DURAS, Claire de Durfort, duchesse de. ~ Ourika. [Colophon: À Paris, de l’Imprimerie Royale], [December 1823].
12mo (170 × 101 mm), pp. 108. Uncut. Contemporary dark blue paper covered boards, spine ruled in gilt, red morocco label. Slightly rubbed, spine label chipped, expert repairs to forecorners of the upper cover and to the lower portion of the spine. A very good copy.
First edition, first issue, printed for private circulation in an edition variously estimated at between 25 and 40 copies — one of the great rarities of nineteenth-century European literature.
Ourika, based on fact, and influenced by Rousseau and Chateaubriand, is the complex story of a black African child, bought (some said rescued) from the slave trade and raised in aristocratic circles in Revolutionary France. It is the first fully developed attempt to portray a black heroine in Europe and the first French novel with a black female narrator. It proved controversial from the start and remains so. On the one hand it has been interpreted as a compassionate account of both racial and female alienation (Duras certainly projects her own experience onto that of her heroine) while on the other it has been described as a sustained act of appropriation and even as an apology for slavery. Whatever is the case, it caused a sensation with the first trade edition of 1824 becoming a bestseller and later editions very widely read in France and further afield (with early translations into English, German, Italian, Spanish, Swedish and Danish).

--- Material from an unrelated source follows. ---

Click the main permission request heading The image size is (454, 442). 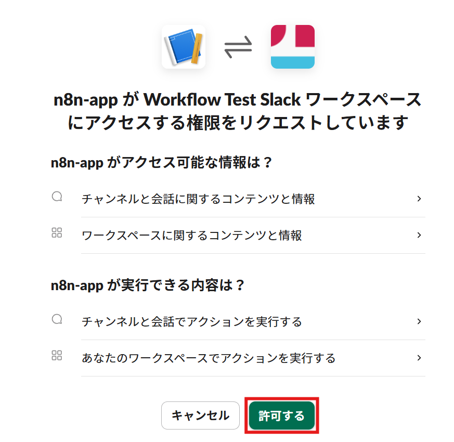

This true first edition, which contains no date of publication, precedes Ladvocat’s 1824 first trade edition by at least three months, and was in circulation in December of 1823, on the evidence of several excited notices in the contemporary press (Pailhès). It is known in two issues, this copy being of the first, with the title page bearing only the title and a quote from Byron: ‘This to be alone, this, this is solitude!’. A second issue followed swiftly with the Byron quotation moved to the head of the text on p. 3 and 16 minor textual corrections; issue points which were recognised and enumerated by Louis Scheler in his article ‘Un best-seller sous Louis XVIII: Ourika par Mme de Duras’, Bulletin du bibliophile, 1988, 11-28. In both issues no author’s name is given and the place of publication and the printer (the Imprimèrie Royale) appear only as a colophon on p. 108. Scheler also cites Mme de Duras’s letter of 14 January, 1824, in which she notes that the first edition was of no more than 30 copies, though it is unclear whether this relates to the first issue only or the first and second.
Worldcat locates only the Bibiothèque nationale, Harvard, Morgan Library and Princeton copies of the first edition. Harvard actually holds copies of each of the two distinct 1823 issues. The Morgan Library copy is in red morocco with the arms of George IV of England, while the Princeton copy retains its original printed green wrappers. Carteret, Trésor du Bibliophile romantique et moderne 1801-1875 (1976) ‘de la plus grande rareté’, mentioning a single sale record for this edition: 24 May 1966 (morocco by Simier, 1700 francs); Pailhès, La Duchesse de Duras et Chateaubriand, p. 314-17.